### Written task 1
Can you reproduce the passage of the Dollar Tree body armor thread from "## terri9630 (Jun" up to and including "for the post."?
### Written task 2
Would you carry on the Dollar Tree body armor thread from the point where it ends?

### Text excerpt
# Dollar Tree Body Armor (DIY)



## Sentry18 (Aug 5, 2012)

Interesting.


----------



## terri9630 (Jun 2, 2016)

Interesting. It would be heavy to carry around but may be good for lining a wall...


----------



## LastOutlaw (Jun 1, 2013)

So basically level III for pennies and something that could be created on the move and in a pinch. 
Great find! Thanks for the post.


----------



## LastOutlaw (Jun 1, 2013)

terri9630 said:


> Interesting. It would be heavy to carry around but may be good for lining a wall...


I don't think it would be much heavier than a Military strike plate. Have you felt how much a IBA or IOTV weighs even without the strike plates? And an IOTV with all 4 plates and DAPS and groin pad is OMG! None of it is light by any means.


----------



## Flight1630 (Jan 4, 2017)

### Records

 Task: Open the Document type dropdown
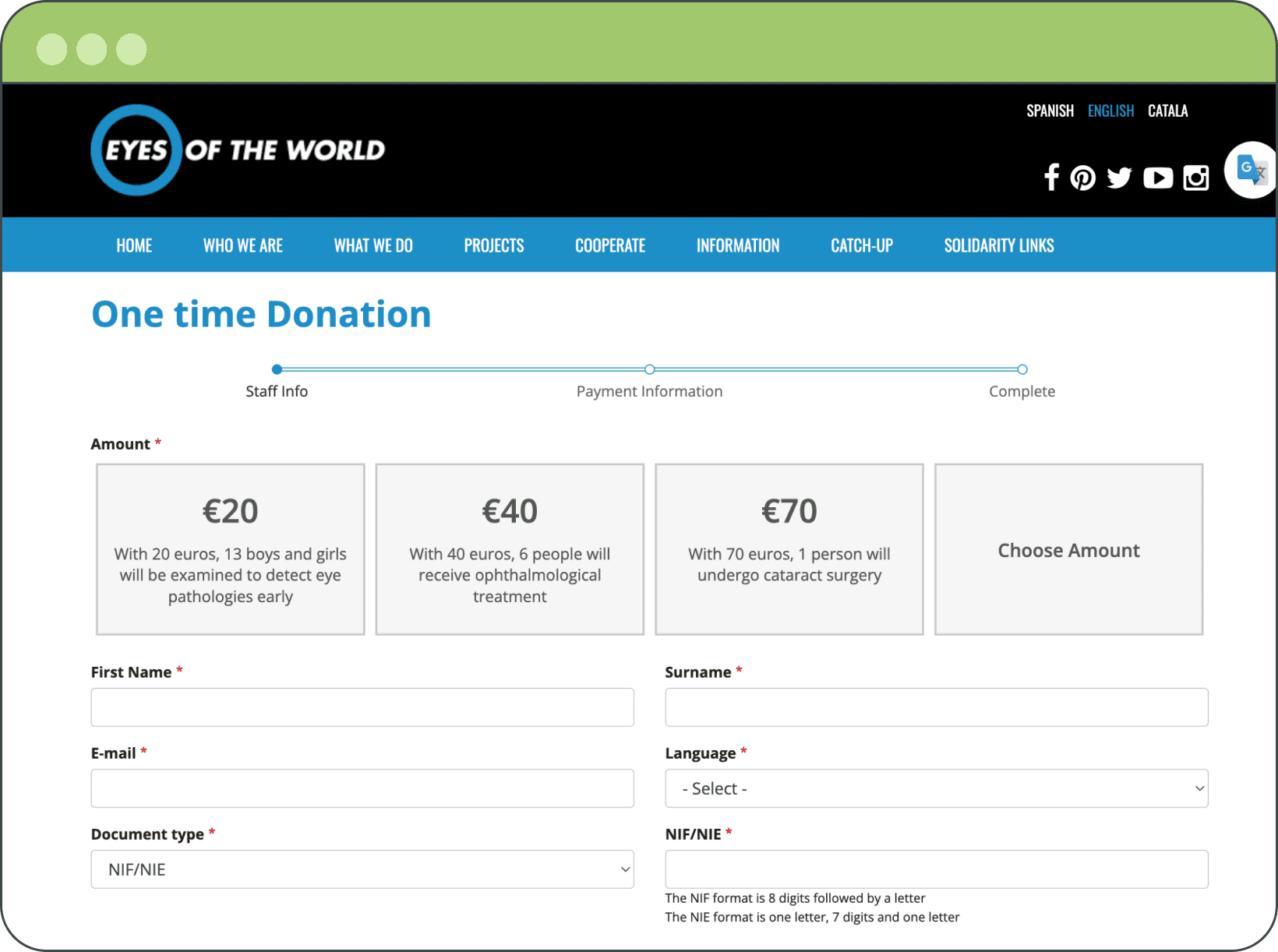pos(362,869)
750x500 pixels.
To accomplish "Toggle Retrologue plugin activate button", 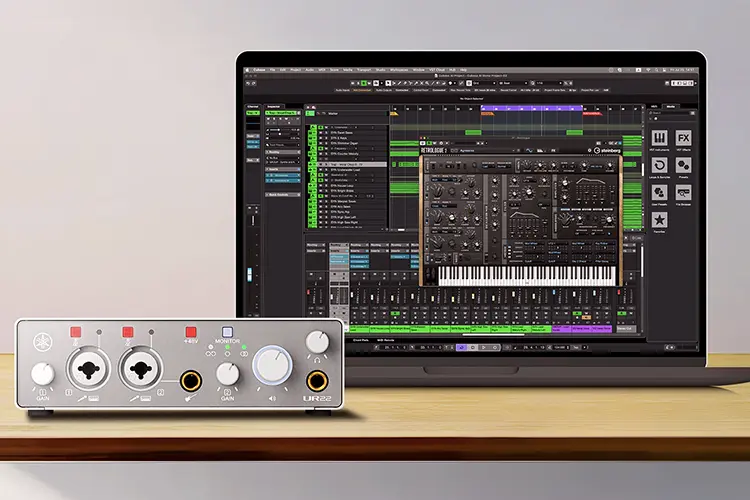I will [423, 143].
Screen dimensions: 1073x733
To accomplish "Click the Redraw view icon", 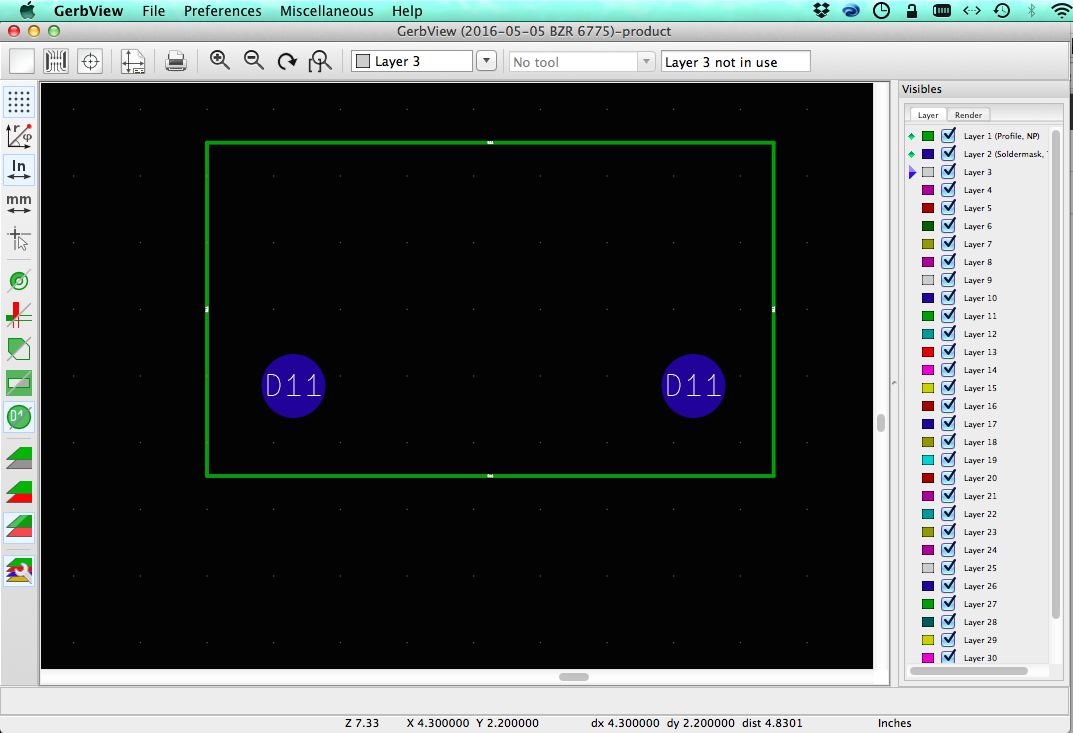I will [x=287, y=61].
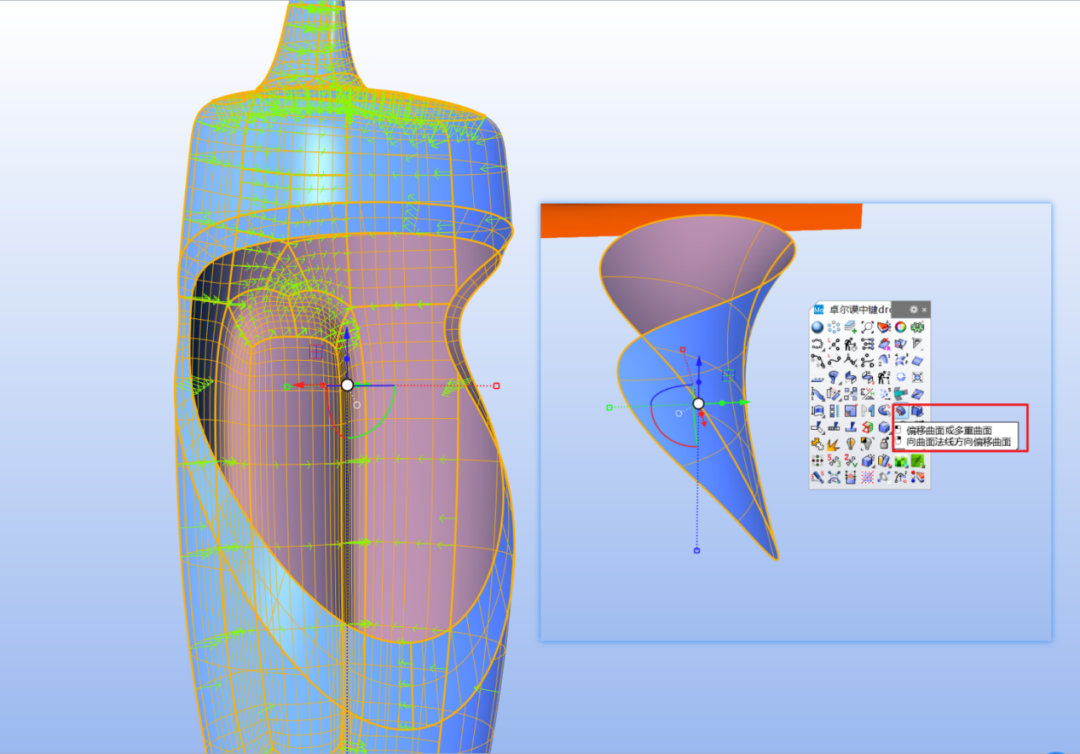Select the yellow light bulb icon
The image size is (1080, 754).
click(851, 444)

### Exercise result 1
## terri9630 (Jun 2, 2016)

Interesting. It would be heavy to carry around but may be good for lining a wall...


----------



## LastOutlaw (Jun 1, 2013)

So basically level III for pennies and something that could be created on the move and in a pinch. 
Great find! Thanks for the post.

### Exercise result 2
With a bit more scrounging and ingenuity I'm sure one can com up with something a bit lighter and possibly stop a 223 or larger. Still very cool idea though


----------



## fteter (May 23, 2014)

That was pretty dang impressive!


----------



## Mase92 (Feb 4, 2013)

My preconceived notion was to come in here and comment on how dumb something like this is...however, after watching the video it's sorta frightening how quickly this guy came up with something that stopped so much. 

And...as always the second post about lining walls was the lesson for me here. What a novel and "cheap" idea to add safety to a safe room.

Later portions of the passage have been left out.